How does the body register it? Here, it is “a faint drop in the chest, a tightening behind the ribs.” Then there is a mental grasp of the “event”—Voce calls it a “recalibration.”


I want to stop at “register.” I don’t want the body knowing something I don’t know or could not have known had I been better attuned. If Voce wants to say that the body knows something “I” do not know, I want to be sure that it is something I did not notice, not something I could not have noticed.


Everything the body “knows” came from me. I thought it or smelled it or felt it or heard it. I might not have noticed. If I didn’t notice, I don’t know about it. I pass it along nevertheless because I and my body have connections where information passes back and forth and I don’t even know about most of them.
So now the body “has” it. There is, as Voce says, “a faint drop in the chest, a tightening behind the ribs.” I can respond to these events, having no awareness of what I am responding to (the tightness) or the event that caused it (the lack of response to my signal) and this response can occur without my having any knowledge of what caused it.


In Voce’s imaginary scenario, I ask a logistical question—did you check in on the kids, did you remember to close the garage door, have you noticed a lack of reception in the bedroom? [3]—the goal of which is to say something but not to say what I am feeling. Voce says the “emotional request stays hidden inside something respectable.”

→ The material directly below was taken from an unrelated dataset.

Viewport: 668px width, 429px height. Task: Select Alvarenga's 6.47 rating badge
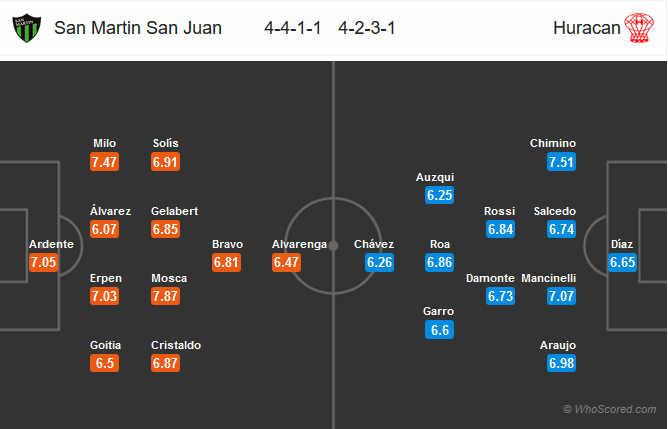(287, 262)
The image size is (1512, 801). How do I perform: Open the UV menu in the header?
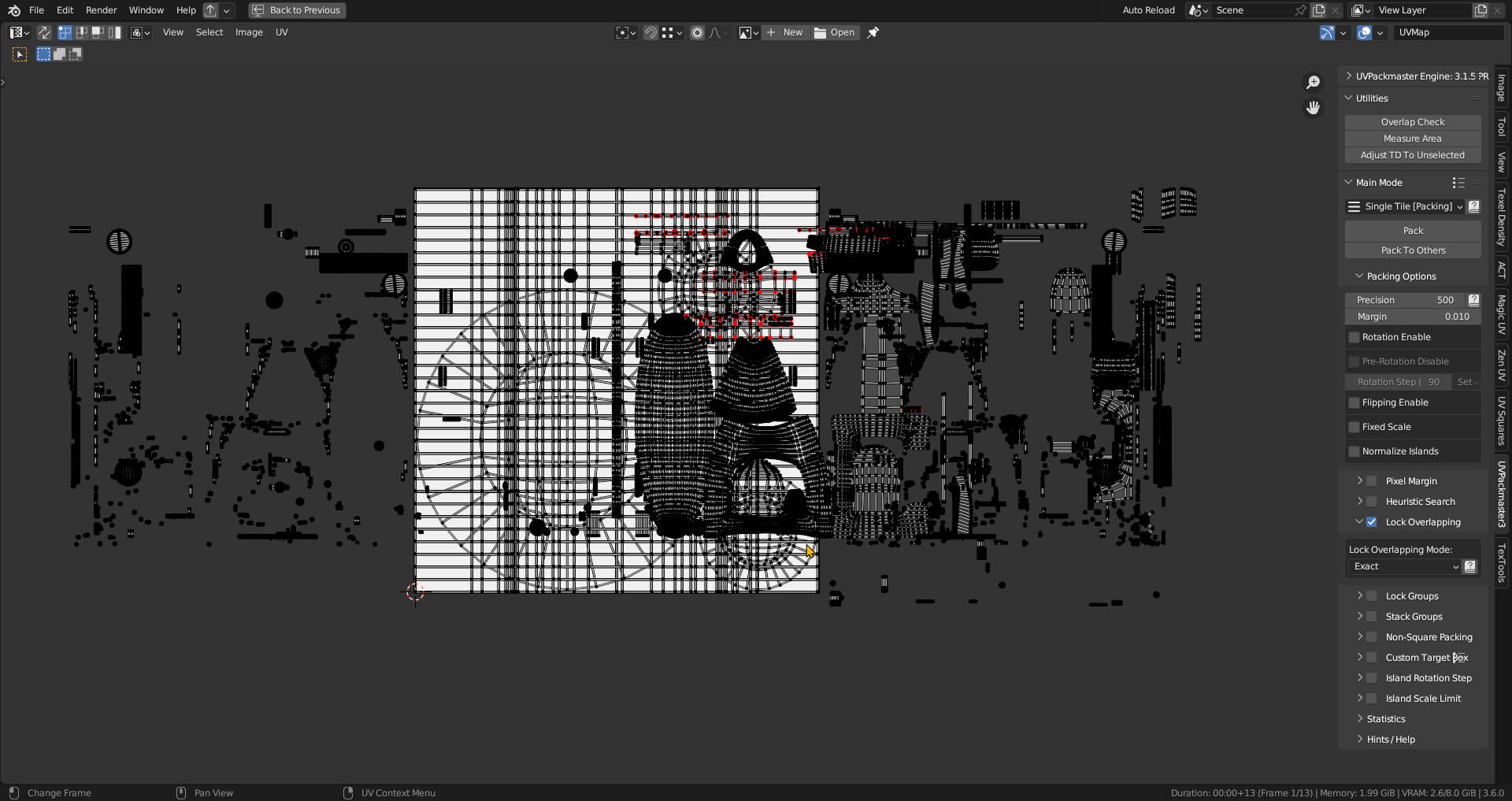pos(281,32)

So there has been a “conversation” of sorts. I signaled a desire for emotional focus. My partner signaled a prior engagement. I adapted by asking a question, but not the question I wanted to ask. That is “the pattern.”


Voce calls the pattern “tiny departures that are too frequent to ignore.” These departures create “thousands of small injuries that accumulate over time, eroding trust and collapsing erotic potential and emotional safety.”


OK, That’s what Voce says. I would like to place this in context. First of all, since many of my friends read this, this blog is not about Bette and me. Second, I am not concerned about “the cellphone problem.” Bette and I both live in webs of relationships—the more so since we have separate sets of children—in which she and I are the principal subjects, but there are other people who deserve not to be ignored. I think we have devised a way to attend to each other, but to recognize that other claims on our attention need also to be acknowledged.


Those are two things this blog is not about. What it is about is the pattern of sending and receiving and responding to signals—none of which “I” might know about. Voce is writing about the “thousands of small injuries” that accumulate and that cause serious damage.


I have raised the question of what I know and what I can know and of what my body knows and can know and the relationship between the two. For me to continue thinking about things as I have done ever since grad school (in the 1970s) there are things I can not notice that are nevertheless mental events and these can be passed on to my body. Because I did not notice them, I do not know them. Because I passed them on, my body can “know them”—be affected by them—when I do not. And the effect can be more pronounced with recurrences of the event and I still will not know.


There are two kinds of solution for this problem. One is to make myself aware of them so I can talk about them. There are ways to do that. The other is to change my life so that I do not cause these small injuries and so that I notice them when I am injured in that way. Those are the two kinds. Both are possible but both are difficult.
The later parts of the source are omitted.